In general, in uncomplicated cases of HCV infection, modern DAAs usually have a few side effects of mild to moderate intensity. Common side effects of this intensity in the present study were as follows:

• headache
• lack of energy
• nausea
• diarrhea

One participant developed severely elevated levels of blood sugar but this decreased over the course of the study.

No one left the study prematurely due to side effects and there were no deaths.

A note on inflammation and its effects in chronic HCV infection

In the struggle between the immune system and HCV-infected cells, the liver becomes inflamed. Gradually, healthy liver tissue is replaced with useless scar tissue in a process called fibrosis. As a result, the liver becomes increasingly dysfunctional.
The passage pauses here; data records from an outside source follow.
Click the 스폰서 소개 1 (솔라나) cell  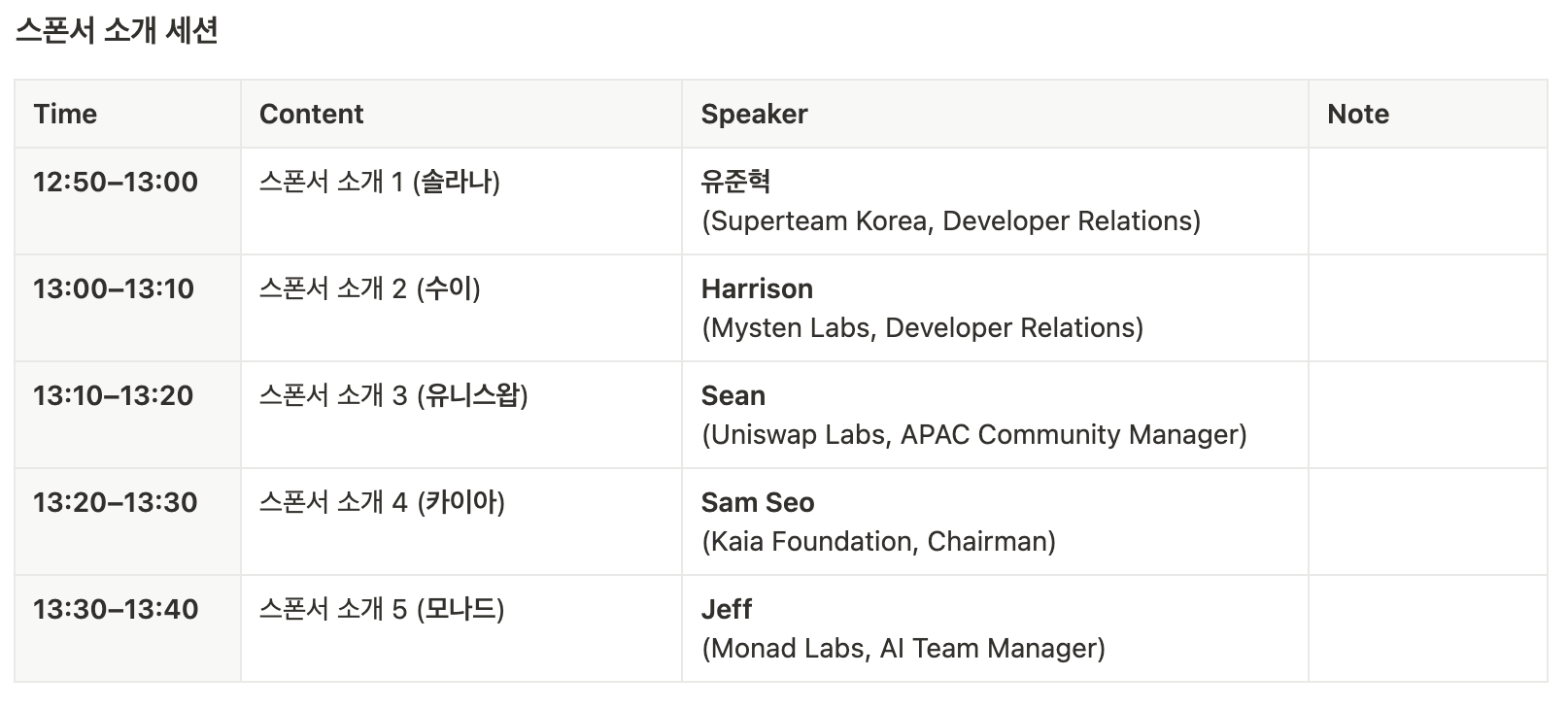(x=461, y=201)
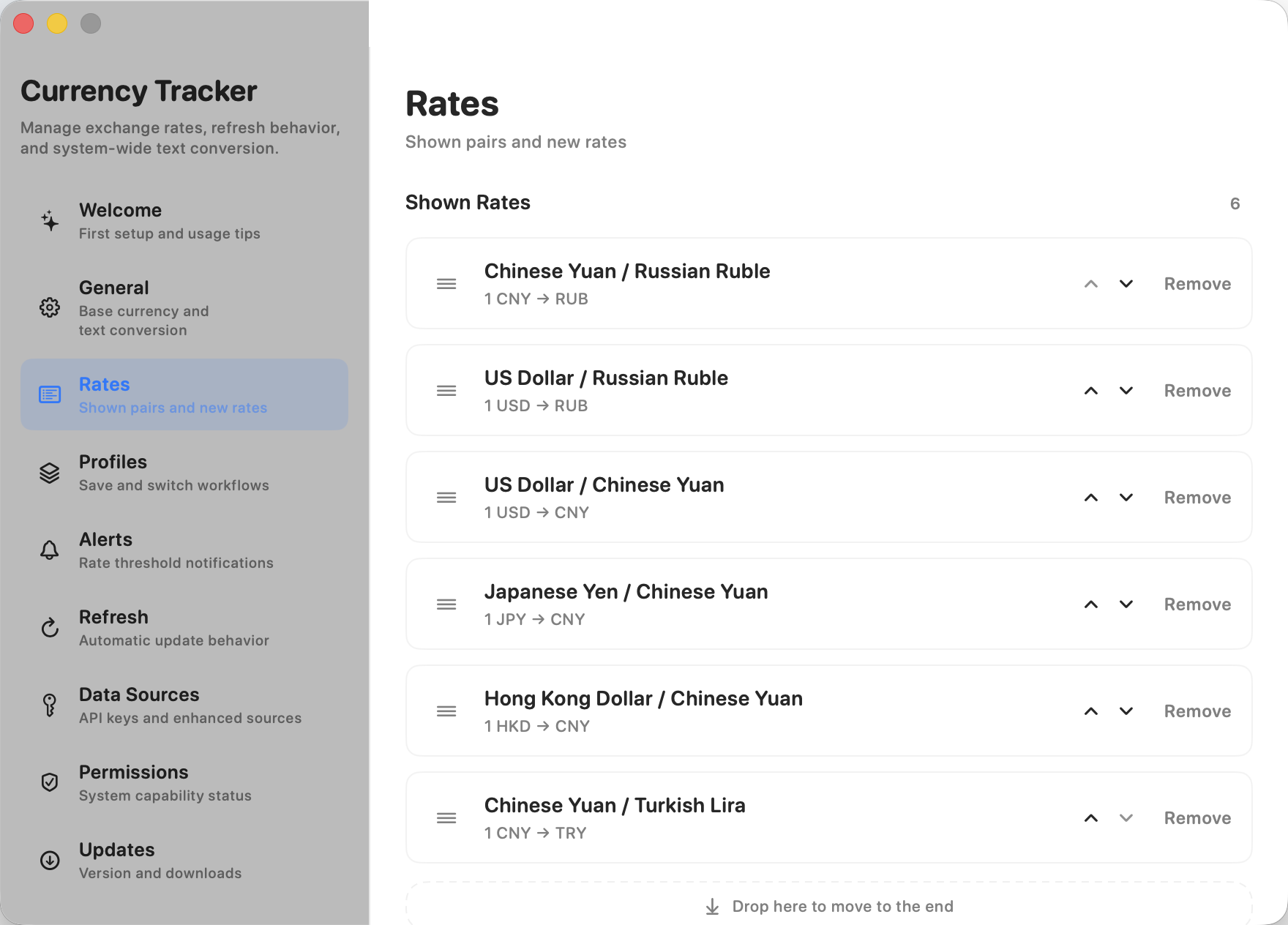
Task: Open the Data Sources section
Action: click(x=184, y=705)
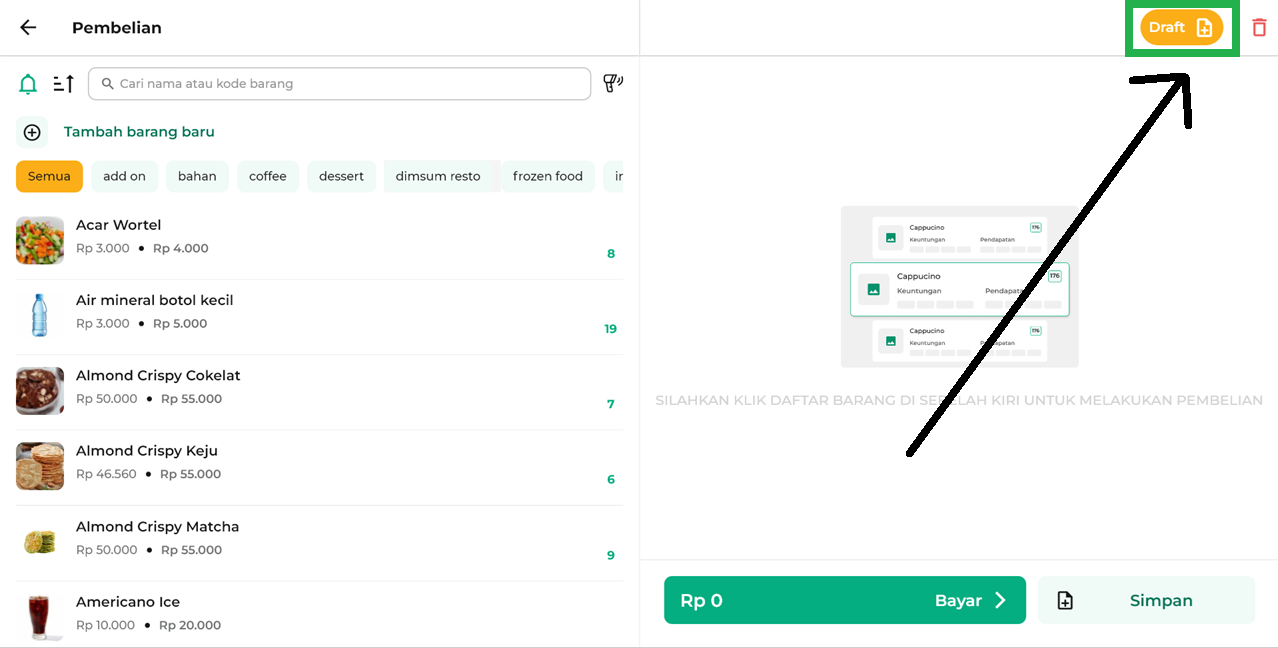Delete purchase using red trash icon
This screenshot has height=648, width=1278.
pos(1259,28)
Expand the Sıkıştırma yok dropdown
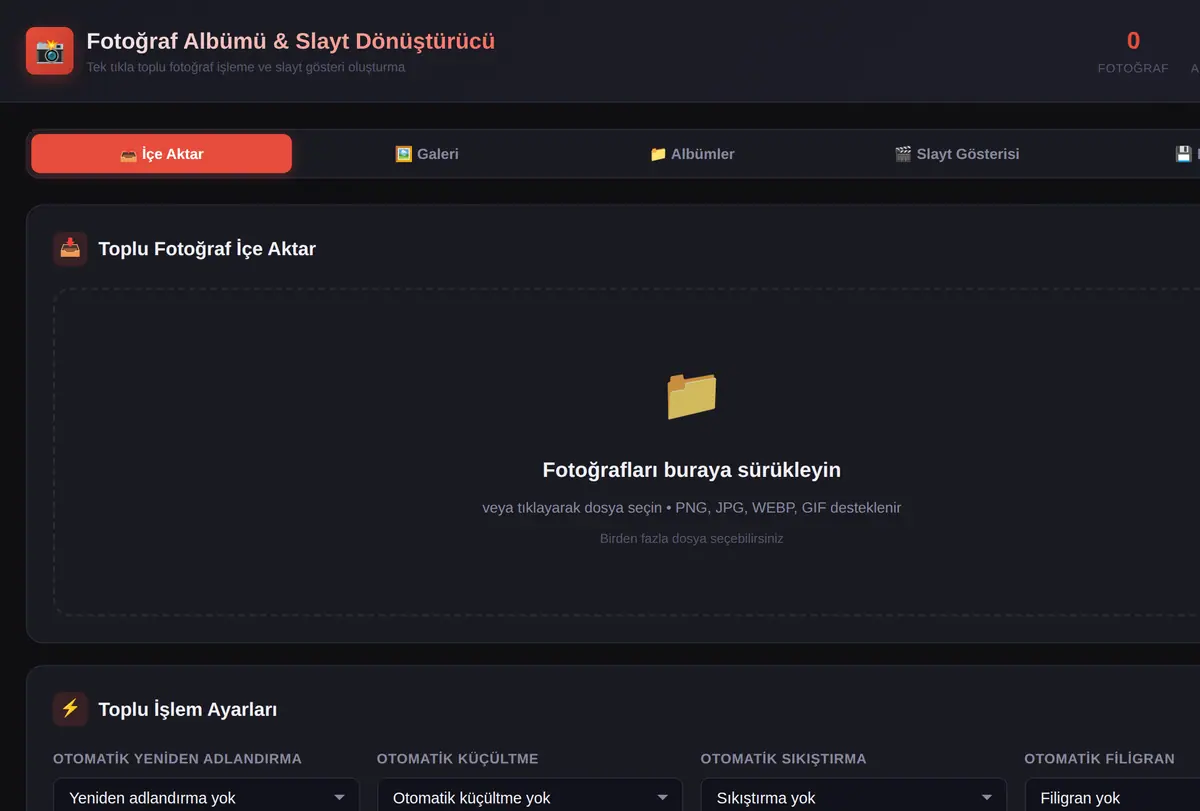The width and height of the screenshot is (1200, 811). point(854,797)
As scar tissue spreads, it can hinder the circulation of blood within this vital organ.

Canadian researcher Jordan Feld, MD, and colleagues (University of Toronto) have noted that as a result of these and other changes in the liver arising from chronic inflammation and injury linked to cirrhosis, the following issues may play a role when DAAs are unable to effect a cure:

• DAAs may not be broken down or converted into forms that are accessible to liver cells.
• The immune system within the liver may become dysfunctional.
• The concentration and penetration of DAAs within the liver is less-than-ideal because the flow of blood within the liver has been redirected as a result of the development of scarred tissue. Consequently, some parts of the liver may have very low (and ineffective) concentrations of DAAs. In theory, this may enable the easier development of strains of HCV that can resist the effect of DAAs.

All of these issues point to the need for longer courses of therapy for people who have extensive scarring in the liver (cirrhosis).
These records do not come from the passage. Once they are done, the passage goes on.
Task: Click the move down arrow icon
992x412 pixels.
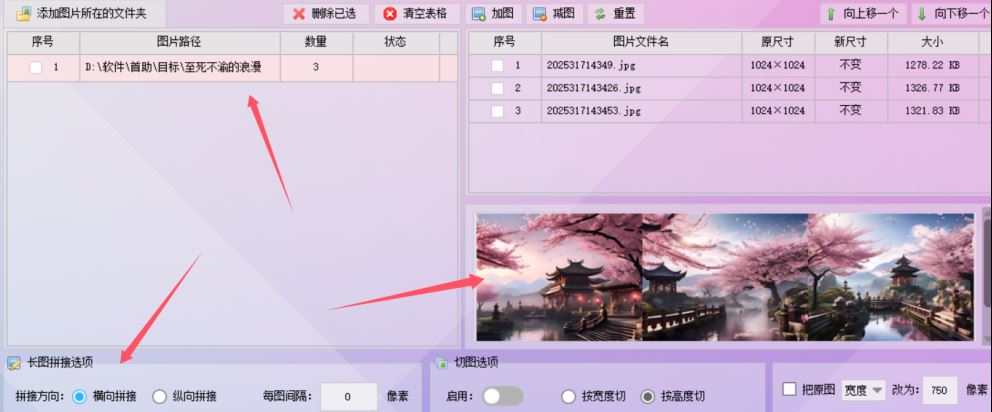Action: tap(922, 14)
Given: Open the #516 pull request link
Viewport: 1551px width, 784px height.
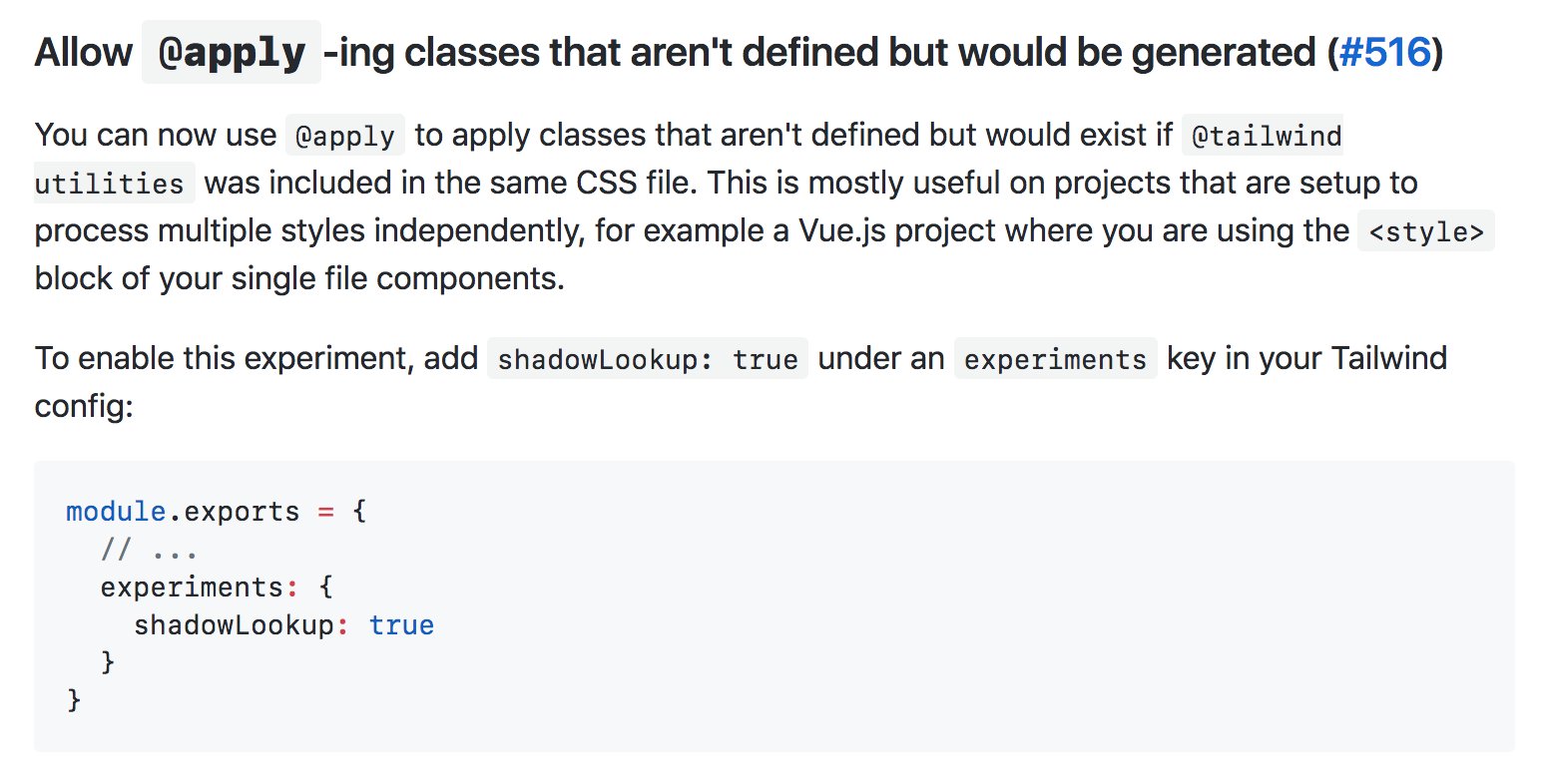Looking at the screenshot, I should [1385, 52].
Furthermore, in the present study, there was no statistical connection between specific viral factors (such as high or low viral load, drug resistance mutations) or genetic factors in people that affected their immunological response to HCV. Therefore, the modest results seen in this study are very likely related to the degree of scarred liver tissue in participants. As mentioned earlier, a previous study by the same NIH team found about a 95% cure rate in HCV infection with the same regimen for the same duration of therapy in people without cirrhosis.
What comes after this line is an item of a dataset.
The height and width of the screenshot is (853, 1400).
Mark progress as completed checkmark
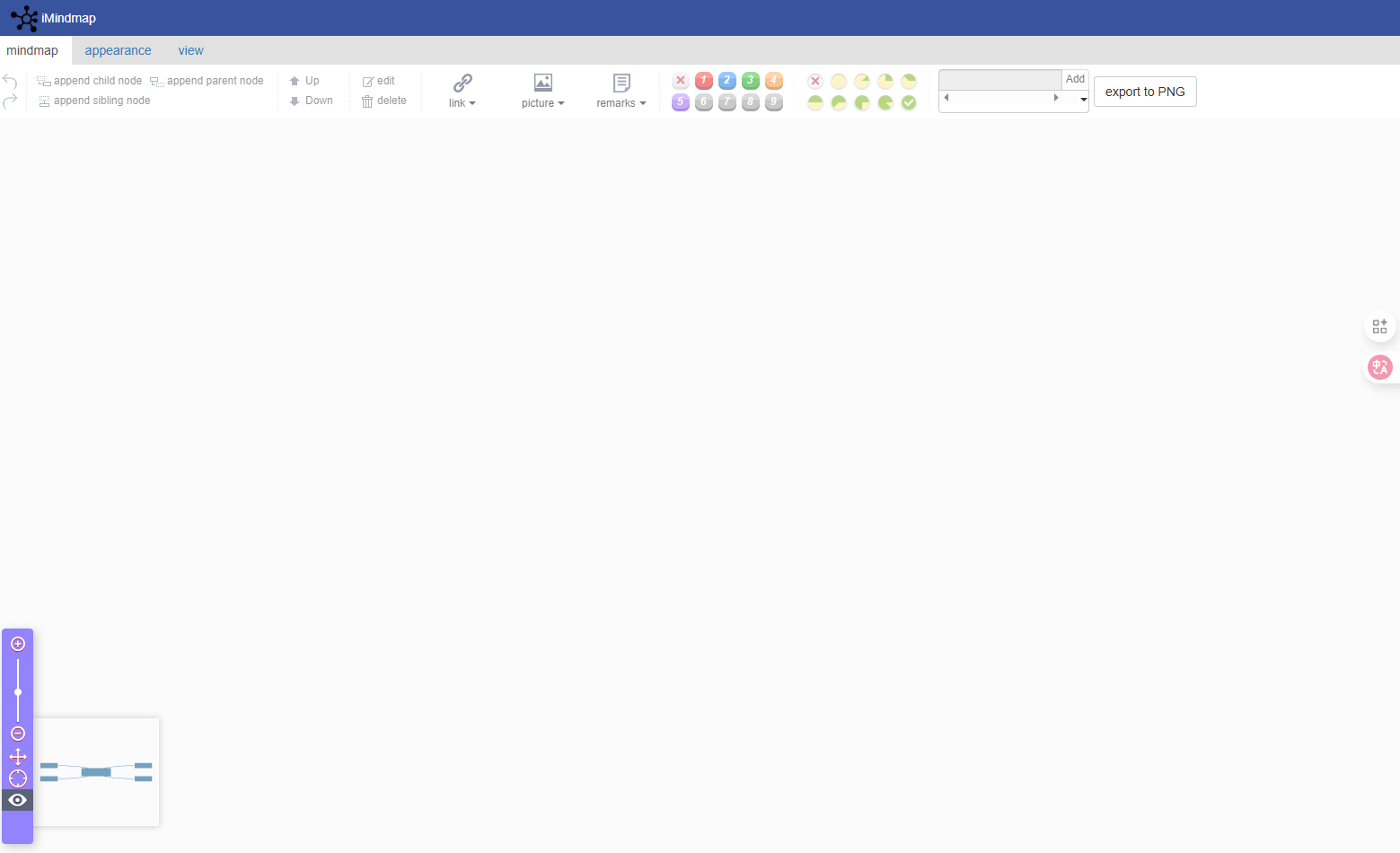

Although the present study was small and not randomized or placebo controlled, it was conducted by an experienced team of researchers and its general conclusion—people with widespread scarring of the liver very likely require longer courses of therapy—is likely correct.

Resources

• Harvoni – CATIE fact sheet
• Holkira Pak – CATIE fact sheet
• CATIE’s hepatitis C information
• Understanding cirrhosis of the liver: First steps for the newly diagnosed – Canadian Association of Hepatology Nurses (CAHN), CATIE

—Sean R. Hosein

REFERENCES:

1. Kattakuzhy S, Wilson E, Sidharthan S, et al. Six-week combination directly acting anti-HCV therapy induces moderate rates of sustained virologic response in patients with advanced liver disease. Clinical Infectious Diseases. 2015; in press.
2. Kohli A, Osinusi A, Sims Z, et al. Virological response after 6 week triple-drug regimens for hepatitis C: a proof-of-concept phase 2A cohort study. Lancet. 2015 Mar 21;385(9973):1107-13.
3. Al Marzooqi SH, Feld JJ. Sorting out cirrhosis: mechanisms of non-response to hepatitis C therapy. Liver International. 2015 Aug;35(8):1923-33.
4. Perelson AS, Guedj J. Modelling hepatitis C therapy—predicting effects of treatment. Nature reviews. Gastroenterology & Hepatology. 2015 Aug;12(8):437-45.